You decide to take a risk and start being on your own side.
Then you show up for yourself in as many moments as you can, and you realize that loving yourself looks different than you thought it did. You find out that loving yourself isn’t easy or simple. It isn’t something you experience one time and then attain some form of mastery.
When someone you love decides you are no longer for them, you let yourself feel the pain but you don’t entertain beliefs that there is something wrong with you. You wrap your arms around your own heart as you cry, and you commit to becoming the best partner of your life.
When you find your self-esteem deflating, you stop Internet stalking people who you believe have something you don’t. You put down the phone and say to yourself, “It’s OK. I’m alright. I’m beautiful. I’m worthy. I’m here for a reason.”
You say it even if you don’t feel like it’s true. You find the part in your heart that needs that love and you send it right there. You may or may not feel better. That is irrelevant. You’re in the long game of self-love.
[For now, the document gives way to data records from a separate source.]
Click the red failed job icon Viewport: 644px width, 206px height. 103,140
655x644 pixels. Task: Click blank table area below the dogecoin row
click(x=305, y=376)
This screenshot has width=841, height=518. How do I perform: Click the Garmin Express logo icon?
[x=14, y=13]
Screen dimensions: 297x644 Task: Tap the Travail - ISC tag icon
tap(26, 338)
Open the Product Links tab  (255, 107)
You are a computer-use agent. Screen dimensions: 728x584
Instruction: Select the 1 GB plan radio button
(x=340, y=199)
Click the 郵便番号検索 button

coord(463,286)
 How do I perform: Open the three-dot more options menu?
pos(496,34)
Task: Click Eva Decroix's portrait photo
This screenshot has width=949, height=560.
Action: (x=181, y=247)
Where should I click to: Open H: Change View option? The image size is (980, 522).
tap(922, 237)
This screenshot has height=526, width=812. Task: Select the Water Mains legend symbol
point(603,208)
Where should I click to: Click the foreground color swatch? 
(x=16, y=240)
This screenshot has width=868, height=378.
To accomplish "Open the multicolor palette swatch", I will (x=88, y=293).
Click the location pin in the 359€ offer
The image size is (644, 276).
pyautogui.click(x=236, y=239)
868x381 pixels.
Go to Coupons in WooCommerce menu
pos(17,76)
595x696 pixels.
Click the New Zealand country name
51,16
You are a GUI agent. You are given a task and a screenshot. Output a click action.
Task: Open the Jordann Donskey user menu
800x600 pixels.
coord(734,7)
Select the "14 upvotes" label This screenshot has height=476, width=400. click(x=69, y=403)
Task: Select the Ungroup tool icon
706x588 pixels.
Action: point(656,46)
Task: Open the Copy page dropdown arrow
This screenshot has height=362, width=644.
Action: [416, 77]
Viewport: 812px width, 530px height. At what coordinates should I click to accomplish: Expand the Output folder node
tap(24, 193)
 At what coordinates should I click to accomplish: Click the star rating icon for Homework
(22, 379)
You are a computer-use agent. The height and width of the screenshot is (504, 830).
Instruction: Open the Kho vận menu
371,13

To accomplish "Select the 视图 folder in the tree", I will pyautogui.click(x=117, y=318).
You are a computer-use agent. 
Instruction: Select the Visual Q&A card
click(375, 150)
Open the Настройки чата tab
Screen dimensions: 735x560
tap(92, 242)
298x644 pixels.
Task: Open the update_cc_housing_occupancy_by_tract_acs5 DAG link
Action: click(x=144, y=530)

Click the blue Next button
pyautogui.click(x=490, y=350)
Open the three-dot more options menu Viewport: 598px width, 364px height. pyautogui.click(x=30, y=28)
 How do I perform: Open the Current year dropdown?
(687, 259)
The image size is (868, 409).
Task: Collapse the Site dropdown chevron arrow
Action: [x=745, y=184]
You pull yourself away from your Netflix binge and lay down and breathe into your belly and then your heart, and you do that over and over again for thirty minutes or maybe just fifteen minutes or however long it takes for your heart to crack open and the love to flood in.
You stop measuring yourself by how far you have to go and instead look at how far you’ve come.
When your heart aches and you feel unlovable, you walk yourself to the the mirror, look into eyes full of pain, and you say, “I love you.” You say it through the resistance and in spite of a mind that tells you it’s cheesy and pointless. You turn your back to the judgmental parts of you and speak directly to the parts that feels helpless and alone.
When grief takes you to your knees, and you’re face to face with the parts of you that say you won’t make it through, you surrender to the ride and hold yourself tightly along the way. You soothe yourself through the fear and the hurt. And though it might feel like you won’t at times, you will make it.
Instead of fighting yourself you choose to let your own love in. You let it in once, then twice, and then each time you need it. You let it in when it feels hard. And when it feels impossible, you let it in even then.
When you wake up to see that you’ve been beating up and blaming yourself, you decide to stop wasting energy on guilt. Instead you say, “It’s OK. You’ll get it next time.” And one day you realize that that is you loving yourself, too.
When you have flashbacks of your abuses or when you feel the heavy injustice of a society that doesn’t honor your existence, you reach your hand into your throat and pull up the screams that have lay dormant for too long. You let your voice be heard because you’re ready. When you’re not ready you honor your process, and maybe you place a hand on your heart and let out tears for your betrayals.
You let your heart speak what your voice cannot.
You stop trying to get the people around you to validate your truth, and you do it for yourself. As the tears spill or in a fit of rage, you say to yourself, “I believe you. I see you. You matter. You belong.”
And then one day you begin to see yourself through the eyes of someone who thinks you are divinely beautiful (because you are). Instead of seeing features that were once too this or not that, you see your essence shining through. Instead of feeling too much or not enough, you know you are just as you should be.
Somewhere along your self-love journey you realize that loving yourself doesn’t mean you will feel good all the time. Loving yourself means you’re on your own side. You have your own back. You believe in yourself. And when you “fail” you love yourself even harder.
You love yourself through the pain from all of the moments when you didn’t love yourself. You love yourself like you are your own child. You love yourself like your life depends on it—because it just might.
There is a part of you that is desperately waiting for you to choose yourself.
So go do it.
And then do it again and again and again. This is how you love yourself.